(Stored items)
..............................

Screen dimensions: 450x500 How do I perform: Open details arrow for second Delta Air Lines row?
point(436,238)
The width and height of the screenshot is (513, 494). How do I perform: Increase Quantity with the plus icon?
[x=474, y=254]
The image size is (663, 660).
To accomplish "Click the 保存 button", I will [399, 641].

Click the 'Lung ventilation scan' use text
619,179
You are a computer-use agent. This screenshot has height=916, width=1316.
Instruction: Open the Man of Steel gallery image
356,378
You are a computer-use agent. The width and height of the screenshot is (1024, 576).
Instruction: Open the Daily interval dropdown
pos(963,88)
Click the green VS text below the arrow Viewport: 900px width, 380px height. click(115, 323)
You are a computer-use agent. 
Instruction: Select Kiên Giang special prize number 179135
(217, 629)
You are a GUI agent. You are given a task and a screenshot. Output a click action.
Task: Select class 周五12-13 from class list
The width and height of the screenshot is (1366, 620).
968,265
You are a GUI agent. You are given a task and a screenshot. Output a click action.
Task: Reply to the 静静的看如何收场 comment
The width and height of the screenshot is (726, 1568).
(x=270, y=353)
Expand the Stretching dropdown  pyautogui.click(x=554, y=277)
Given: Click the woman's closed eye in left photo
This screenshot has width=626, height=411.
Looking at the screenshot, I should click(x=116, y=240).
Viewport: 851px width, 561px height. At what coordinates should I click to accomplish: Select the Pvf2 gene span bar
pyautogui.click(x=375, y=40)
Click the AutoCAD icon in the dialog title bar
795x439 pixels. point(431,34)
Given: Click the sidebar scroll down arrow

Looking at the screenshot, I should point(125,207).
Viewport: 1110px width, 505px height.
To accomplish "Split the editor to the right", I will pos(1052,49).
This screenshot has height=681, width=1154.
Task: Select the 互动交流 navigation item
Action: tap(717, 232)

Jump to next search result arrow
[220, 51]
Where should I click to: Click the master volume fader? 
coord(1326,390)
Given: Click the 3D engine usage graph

..............................

= What the task asks =
Throughout the data above, report every line that contains the string "agent".

= Answer section =
You are a computer-use agent. This screenshot has height=916, width=1316.
You are a computer-use agent. The width and height of the screenshot is (1024, 576).
You are a computer-use agent. 
You are a GUI agent. You are given a task and a screenshot. Output a click action.
You are a GUI agent. You are given a task and a screenshot. Output a click action.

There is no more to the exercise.